Le premier tournant eu lieu dans les années quatre vingt dix. Le fils avait vendu l'entreprise à un grand groupe. Fallait comprendre des américains. Elle avait découvert le fonctionnement de l'économie à cette époque : les gros rachètent les petits, les saignent jusqu'à la moelle, pompent le moindre centime en économisant sur tout, surtout sur les salaires et les embauches, puis revendent si l'entreprise ne s'effondre pas sur elle-même. Ils avaient revendu à un groupe japonais qui avait à peu près les mêmes projets que les américains. Toute cette stratégie économique pouvait se résumer à la logique du pourrissement. Laisser l'atelier pourrir sur pied, peu importe les hommes derrière.

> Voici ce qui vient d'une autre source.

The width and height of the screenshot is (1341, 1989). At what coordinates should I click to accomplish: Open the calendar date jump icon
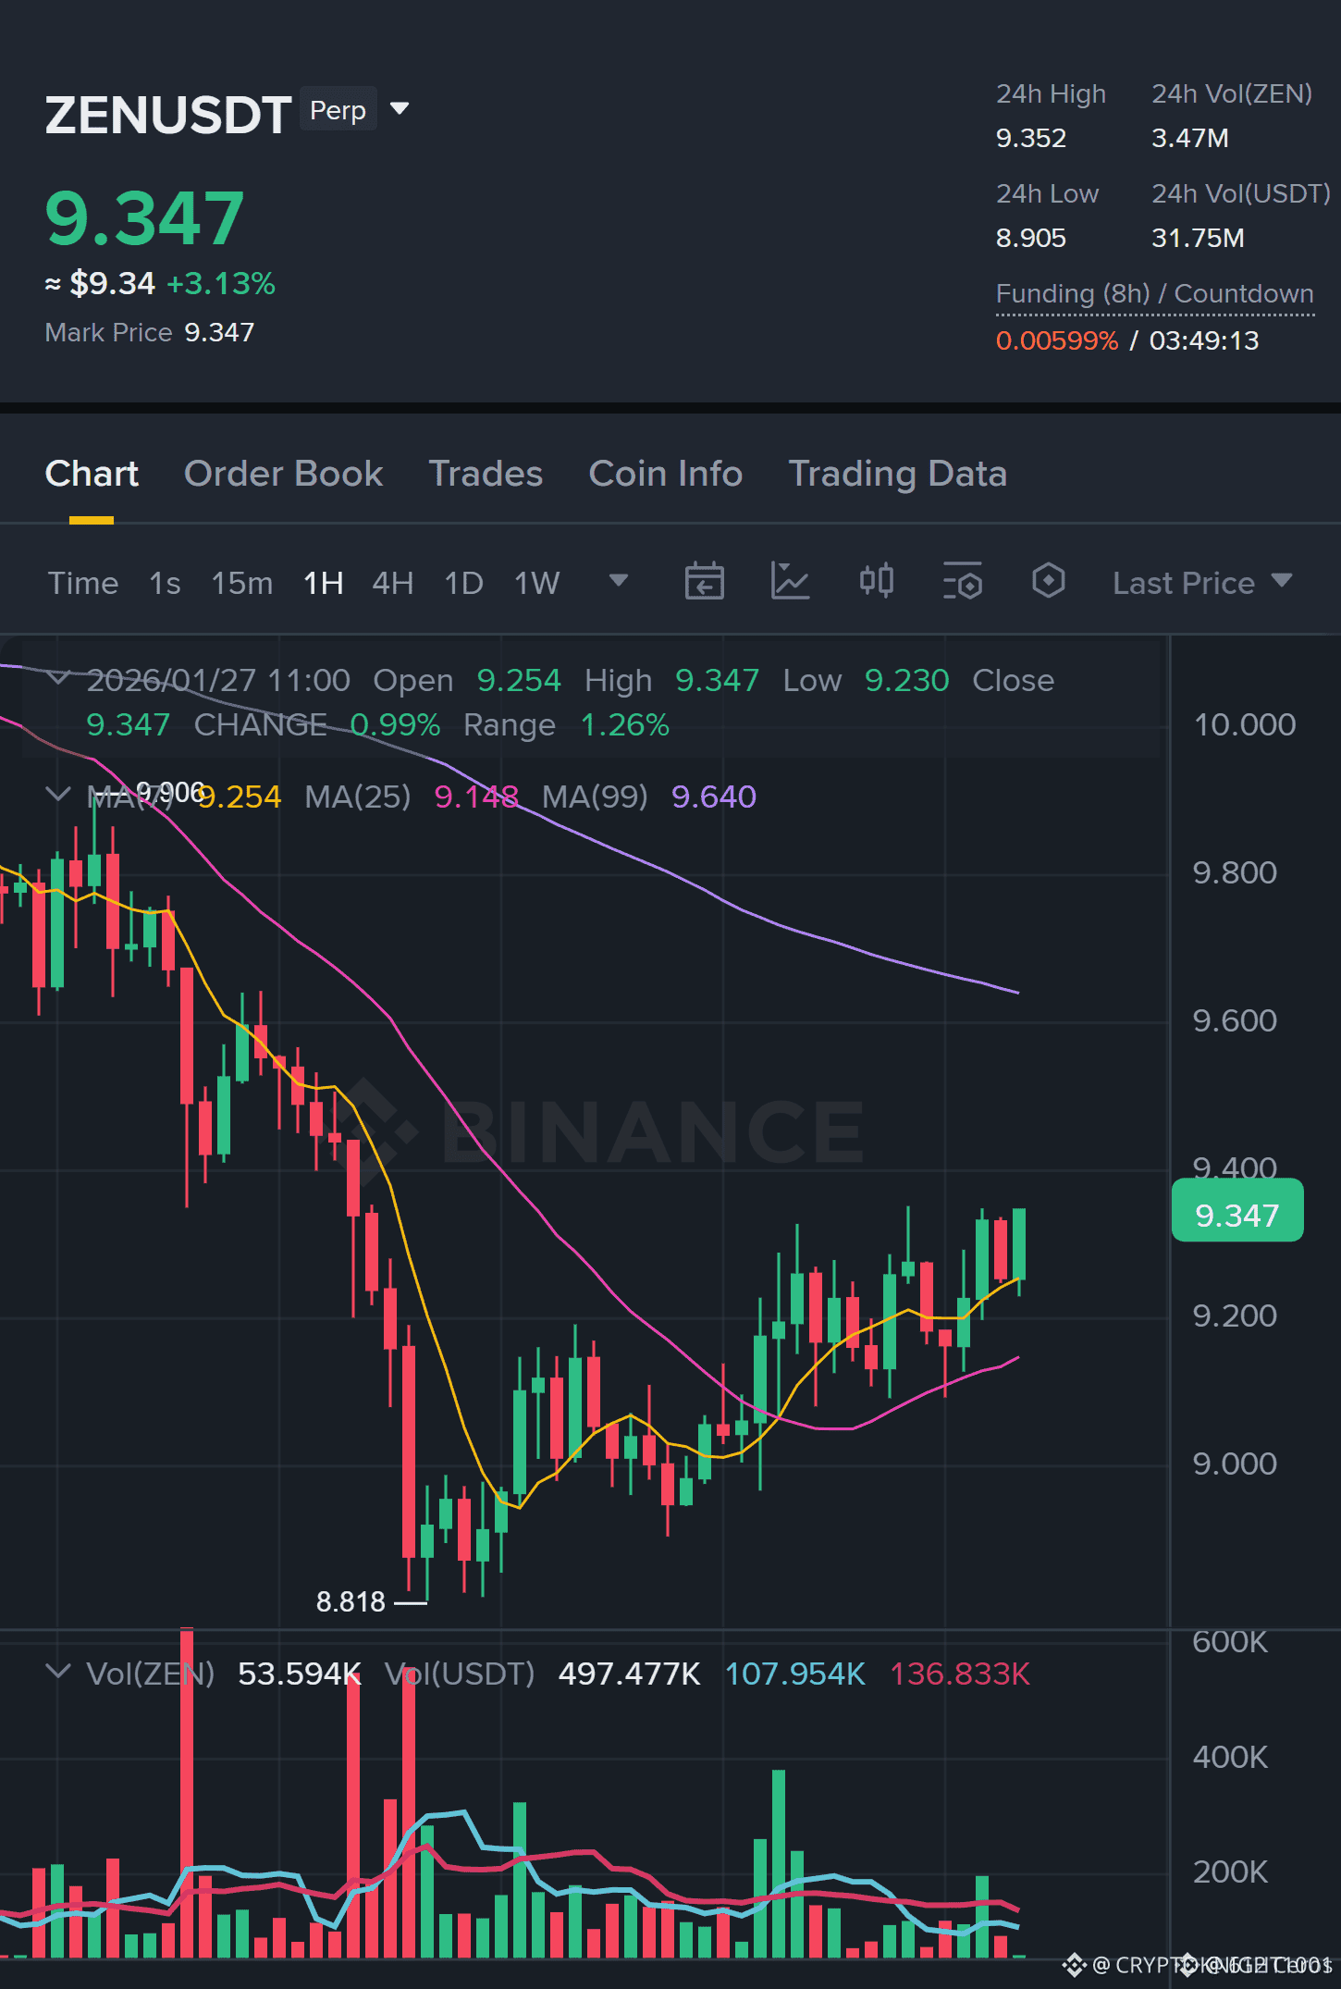tap(704, 582)
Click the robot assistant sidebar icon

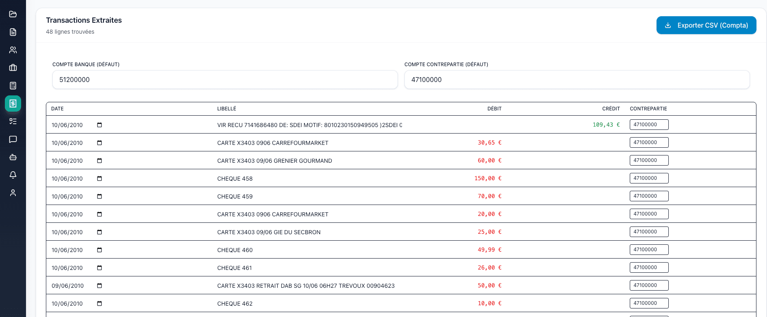(13, 157)
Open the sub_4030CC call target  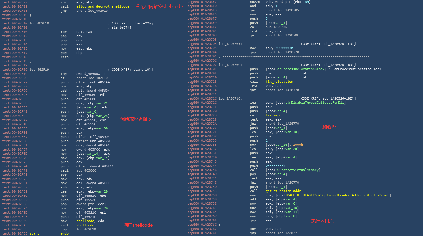(86, 170)
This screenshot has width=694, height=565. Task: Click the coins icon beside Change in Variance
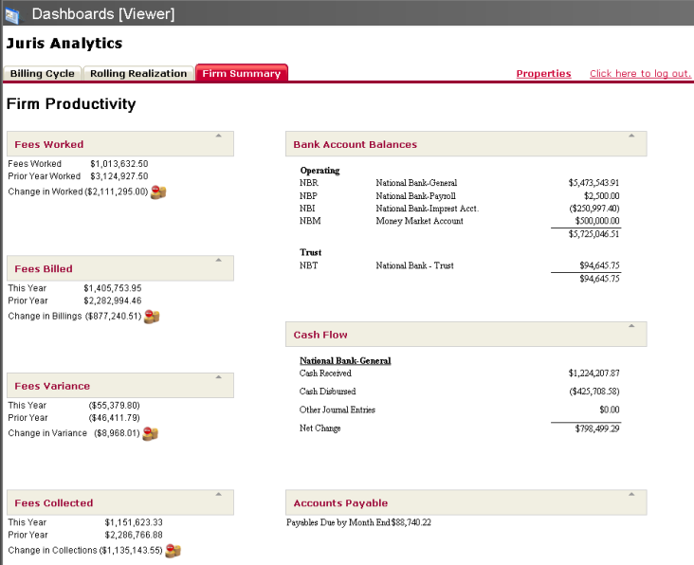coord(150,433)
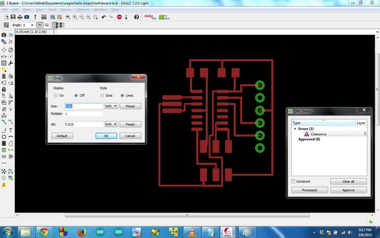
Task: Click the Save icon in toolbar
Action: pos(13,17)
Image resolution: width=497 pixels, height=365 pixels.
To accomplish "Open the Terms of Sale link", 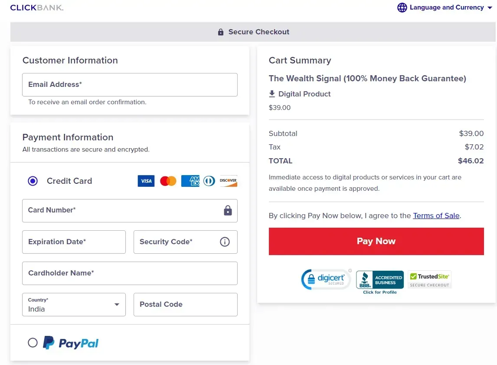I will pyautogui.click(x=436, y=216).
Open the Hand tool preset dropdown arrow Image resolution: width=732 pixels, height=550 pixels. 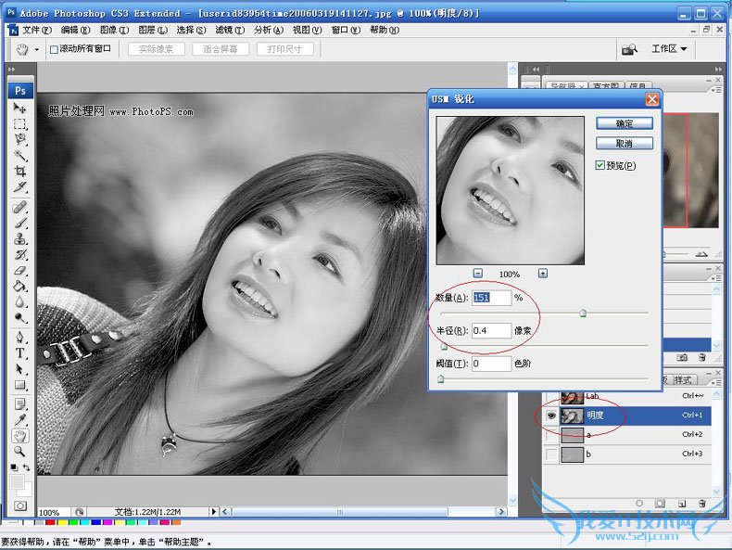click(x=37, y=49)
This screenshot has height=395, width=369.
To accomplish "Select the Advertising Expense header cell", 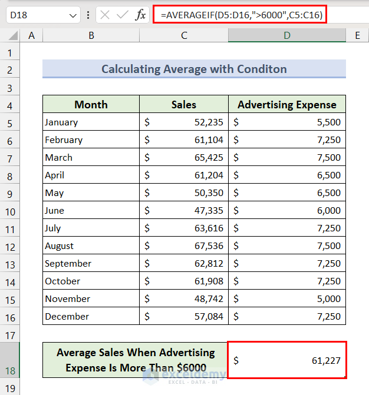I will (286, 105).
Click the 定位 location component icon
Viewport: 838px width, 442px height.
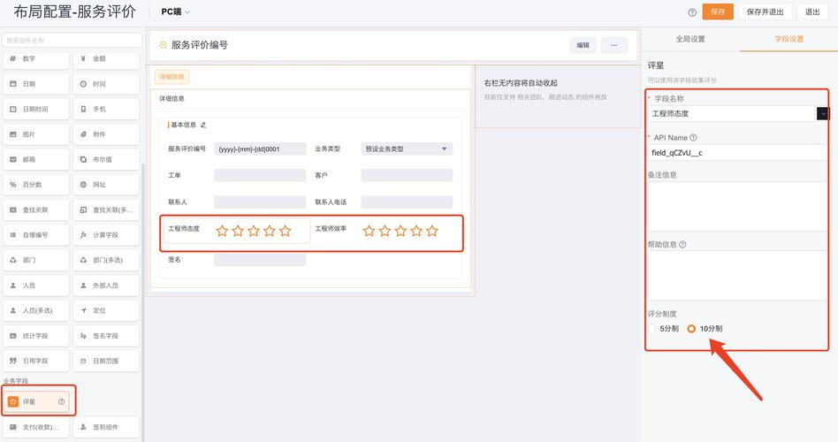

Aujourd'hui elle regardait les yeux du père. Elle essayait d'y lire la colère, la rage, la hargne, l'envie de se battre quitte à perdre. Elle ne lisait rien de tout cela. A peine de la lassitude lorsqu'il expliquait que ce plan de licenciement était dans les tuyaux depuis un certain nombre d'années, qu'il leur avait fallu provisionner les primes et provisionner aussi les loyers du bâtiment ; qu'ils avaient attendu, patiemment, que tous partent à la retraite pour ne surtout pas les remplacer. De la trentaine d'ouvriers qu'elle croisait enfant, ils n'étaient plus qu'une dizaine, dont deux jeunes.

Une chanson qu'elle affectionnait particulièrement parlait du « bonheur de faire péter ça ». Elle avait beau chercher, elle ne le trouvait pas, ce bonheur. Elle ne voyait qu'un homme dont quarante ans de vie s'envolaient. Un homme qui avait reçu cette chose si désuète que l'on nomme « médaille du travail » l'année précédente et à présent poussé vers la sortie à grand coup de bottes économiques. Elle voyait un savoir-faire piétiné qu'on laissait disparaitre. Quarante années de vie bafouée. Voilà ce qu'elle lisait dans la résignation du père.

Ce soir-là, elle avait serré les poings si fort qu'elle ne les desserrerait plus jamais.